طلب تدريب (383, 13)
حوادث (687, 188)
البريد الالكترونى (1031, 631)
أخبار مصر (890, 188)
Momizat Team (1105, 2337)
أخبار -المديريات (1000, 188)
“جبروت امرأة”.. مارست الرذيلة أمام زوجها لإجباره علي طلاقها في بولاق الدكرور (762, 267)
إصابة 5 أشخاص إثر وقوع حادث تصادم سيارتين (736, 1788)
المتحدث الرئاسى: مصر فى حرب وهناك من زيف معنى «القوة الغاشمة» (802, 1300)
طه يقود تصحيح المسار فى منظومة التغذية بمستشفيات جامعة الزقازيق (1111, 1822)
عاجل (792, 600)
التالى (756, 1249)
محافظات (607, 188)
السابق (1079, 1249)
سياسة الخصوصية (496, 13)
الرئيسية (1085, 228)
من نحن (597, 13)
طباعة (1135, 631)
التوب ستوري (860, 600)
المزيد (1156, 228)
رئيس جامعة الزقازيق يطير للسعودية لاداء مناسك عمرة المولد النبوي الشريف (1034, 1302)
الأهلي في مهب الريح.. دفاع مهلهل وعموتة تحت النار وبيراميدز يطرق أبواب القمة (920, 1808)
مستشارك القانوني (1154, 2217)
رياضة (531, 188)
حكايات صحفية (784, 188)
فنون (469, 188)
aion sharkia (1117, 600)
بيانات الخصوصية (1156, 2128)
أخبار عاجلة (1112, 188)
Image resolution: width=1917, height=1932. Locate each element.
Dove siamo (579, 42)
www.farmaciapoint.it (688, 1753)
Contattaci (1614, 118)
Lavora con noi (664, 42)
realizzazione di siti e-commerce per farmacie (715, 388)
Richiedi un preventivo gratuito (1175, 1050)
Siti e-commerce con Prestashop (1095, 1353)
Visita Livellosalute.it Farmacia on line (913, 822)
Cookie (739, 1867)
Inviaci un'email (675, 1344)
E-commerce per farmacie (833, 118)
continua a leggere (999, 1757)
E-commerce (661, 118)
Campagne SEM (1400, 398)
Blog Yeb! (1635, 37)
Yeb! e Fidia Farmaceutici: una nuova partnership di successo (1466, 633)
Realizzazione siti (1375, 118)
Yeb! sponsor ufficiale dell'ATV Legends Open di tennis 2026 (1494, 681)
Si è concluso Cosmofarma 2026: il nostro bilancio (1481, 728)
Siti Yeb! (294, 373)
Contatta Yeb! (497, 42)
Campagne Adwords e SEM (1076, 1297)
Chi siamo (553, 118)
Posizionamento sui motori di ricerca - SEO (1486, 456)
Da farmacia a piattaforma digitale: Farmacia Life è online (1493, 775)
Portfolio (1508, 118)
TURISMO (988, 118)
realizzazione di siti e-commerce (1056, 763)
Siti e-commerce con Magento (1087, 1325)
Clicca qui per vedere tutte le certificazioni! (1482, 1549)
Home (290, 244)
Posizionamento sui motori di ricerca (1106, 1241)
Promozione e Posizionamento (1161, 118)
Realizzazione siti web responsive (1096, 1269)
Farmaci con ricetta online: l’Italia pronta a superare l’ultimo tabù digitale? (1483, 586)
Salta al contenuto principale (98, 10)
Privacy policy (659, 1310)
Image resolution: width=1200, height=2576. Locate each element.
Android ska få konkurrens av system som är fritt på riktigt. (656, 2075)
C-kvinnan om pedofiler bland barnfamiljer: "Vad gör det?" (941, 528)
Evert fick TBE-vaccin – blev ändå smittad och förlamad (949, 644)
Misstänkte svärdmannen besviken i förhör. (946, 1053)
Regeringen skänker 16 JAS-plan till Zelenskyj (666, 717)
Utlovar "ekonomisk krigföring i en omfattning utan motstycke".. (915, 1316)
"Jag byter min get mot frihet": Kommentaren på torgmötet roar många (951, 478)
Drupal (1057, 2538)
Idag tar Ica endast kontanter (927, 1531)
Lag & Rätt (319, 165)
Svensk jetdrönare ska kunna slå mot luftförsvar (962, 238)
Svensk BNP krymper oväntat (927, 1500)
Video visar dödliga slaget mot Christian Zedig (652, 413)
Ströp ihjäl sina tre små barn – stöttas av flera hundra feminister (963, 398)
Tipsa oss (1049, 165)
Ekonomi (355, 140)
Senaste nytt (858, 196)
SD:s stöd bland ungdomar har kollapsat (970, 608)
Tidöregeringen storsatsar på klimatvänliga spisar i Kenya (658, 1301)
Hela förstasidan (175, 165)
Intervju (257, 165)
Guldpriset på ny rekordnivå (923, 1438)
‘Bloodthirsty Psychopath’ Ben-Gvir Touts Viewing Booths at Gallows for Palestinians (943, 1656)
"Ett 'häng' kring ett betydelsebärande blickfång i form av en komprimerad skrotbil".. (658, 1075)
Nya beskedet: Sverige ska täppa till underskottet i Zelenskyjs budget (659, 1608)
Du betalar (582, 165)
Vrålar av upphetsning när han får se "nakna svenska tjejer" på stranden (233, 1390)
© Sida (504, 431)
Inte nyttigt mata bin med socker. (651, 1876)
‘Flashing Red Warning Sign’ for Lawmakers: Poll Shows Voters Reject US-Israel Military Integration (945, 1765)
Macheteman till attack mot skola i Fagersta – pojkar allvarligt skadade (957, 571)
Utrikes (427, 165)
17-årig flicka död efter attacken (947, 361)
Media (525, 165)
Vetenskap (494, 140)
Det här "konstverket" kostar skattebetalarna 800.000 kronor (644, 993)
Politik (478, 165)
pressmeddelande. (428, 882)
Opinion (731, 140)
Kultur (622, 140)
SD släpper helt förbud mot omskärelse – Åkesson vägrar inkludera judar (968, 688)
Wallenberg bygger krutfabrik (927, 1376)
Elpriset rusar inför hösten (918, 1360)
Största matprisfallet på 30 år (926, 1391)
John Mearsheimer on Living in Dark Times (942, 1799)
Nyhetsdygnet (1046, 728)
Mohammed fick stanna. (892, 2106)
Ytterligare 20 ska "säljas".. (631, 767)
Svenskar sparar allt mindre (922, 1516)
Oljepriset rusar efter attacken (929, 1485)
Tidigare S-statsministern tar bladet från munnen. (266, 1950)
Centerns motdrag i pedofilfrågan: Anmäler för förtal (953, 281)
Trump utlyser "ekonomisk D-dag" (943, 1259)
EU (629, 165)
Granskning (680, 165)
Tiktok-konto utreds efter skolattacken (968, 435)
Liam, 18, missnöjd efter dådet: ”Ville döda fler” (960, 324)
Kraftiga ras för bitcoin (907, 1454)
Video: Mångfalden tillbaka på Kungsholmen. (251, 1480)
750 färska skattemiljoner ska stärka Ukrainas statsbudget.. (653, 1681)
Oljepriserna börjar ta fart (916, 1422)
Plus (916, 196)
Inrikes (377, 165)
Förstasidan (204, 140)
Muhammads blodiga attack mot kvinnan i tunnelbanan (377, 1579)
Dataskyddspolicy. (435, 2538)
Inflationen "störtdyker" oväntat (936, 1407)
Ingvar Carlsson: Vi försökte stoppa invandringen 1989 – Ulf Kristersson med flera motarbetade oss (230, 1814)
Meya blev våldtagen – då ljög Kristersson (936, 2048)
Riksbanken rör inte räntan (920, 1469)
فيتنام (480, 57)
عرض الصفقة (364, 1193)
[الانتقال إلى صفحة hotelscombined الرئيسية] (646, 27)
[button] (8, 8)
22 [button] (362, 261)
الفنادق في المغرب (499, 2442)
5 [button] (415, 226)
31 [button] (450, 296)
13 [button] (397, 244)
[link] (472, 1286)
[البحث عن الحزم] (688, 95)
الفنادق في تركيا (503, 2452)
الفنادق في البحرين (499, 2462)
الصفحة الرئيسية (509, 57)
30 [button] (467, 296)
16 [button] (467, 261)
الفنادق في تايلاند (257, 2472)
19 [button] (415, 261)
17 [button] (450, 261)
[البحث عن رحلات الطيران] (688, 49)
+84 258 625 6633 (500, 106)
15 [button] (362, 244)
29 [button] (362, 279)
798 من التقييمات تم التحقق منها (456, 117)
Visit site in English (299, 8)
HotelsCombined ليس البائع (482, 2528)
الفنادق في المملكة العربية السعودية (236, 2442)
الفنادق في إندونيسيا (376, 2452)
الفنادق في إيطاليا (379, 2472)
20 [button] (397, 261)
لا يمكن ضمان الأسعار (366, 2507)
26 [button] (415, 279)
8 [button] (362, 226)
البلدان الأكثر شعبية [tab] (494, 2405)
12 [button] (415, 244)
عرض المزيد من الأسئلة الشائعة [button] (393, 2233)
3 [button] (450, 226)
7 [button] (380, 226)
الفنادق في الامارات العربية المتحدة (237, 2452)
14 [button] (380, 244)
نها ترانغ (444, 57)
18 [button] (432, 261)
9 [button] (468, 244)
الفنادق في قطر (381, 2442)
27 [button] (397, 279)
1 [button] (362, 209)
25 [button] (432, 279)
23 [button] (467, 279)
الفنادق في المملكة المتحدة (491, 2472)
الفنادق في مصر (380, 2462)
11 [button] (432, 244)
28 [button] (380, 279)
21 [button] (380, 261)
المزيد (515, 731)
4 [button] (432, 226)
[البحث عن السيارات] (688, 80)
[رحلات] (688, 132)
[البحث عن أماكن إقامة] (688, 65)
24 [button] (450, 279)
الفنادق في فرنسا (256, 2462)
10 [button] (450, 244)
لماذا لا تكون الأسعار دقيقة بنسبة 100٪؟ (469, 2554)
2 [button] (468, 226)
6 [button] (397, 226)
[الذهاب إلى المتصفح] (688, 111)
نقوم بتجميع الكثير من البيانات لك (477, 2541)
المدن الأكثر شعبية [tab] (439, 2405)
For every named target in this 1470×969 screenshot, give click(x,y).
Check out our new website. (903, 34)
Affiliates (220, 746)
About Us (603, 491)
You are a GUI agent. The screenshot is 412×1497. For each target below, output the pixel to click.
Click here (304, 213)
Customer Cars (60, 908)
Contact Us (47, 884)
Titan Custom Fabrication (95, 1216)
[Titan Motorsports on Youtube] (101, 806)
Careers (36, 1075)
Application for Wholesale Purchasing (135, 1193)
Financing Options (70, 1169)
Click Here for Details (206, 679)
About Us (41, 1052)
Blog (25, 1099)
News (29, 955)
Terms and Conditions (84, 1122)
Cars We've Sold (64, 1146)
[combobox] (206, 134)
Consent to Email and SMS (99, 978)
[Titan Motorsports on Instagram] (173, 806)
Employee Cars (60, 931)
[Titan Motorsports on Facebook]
☆ ☆ ☆
▶ _What is required_
Filter the records down to the lines containing the word "الأكثر", and copy those.

▶ _Written reply_
البلدان الأكثر شعبية [tab] (494, 2405)
المدن الأكثر شعبية [tab] (439, 2405)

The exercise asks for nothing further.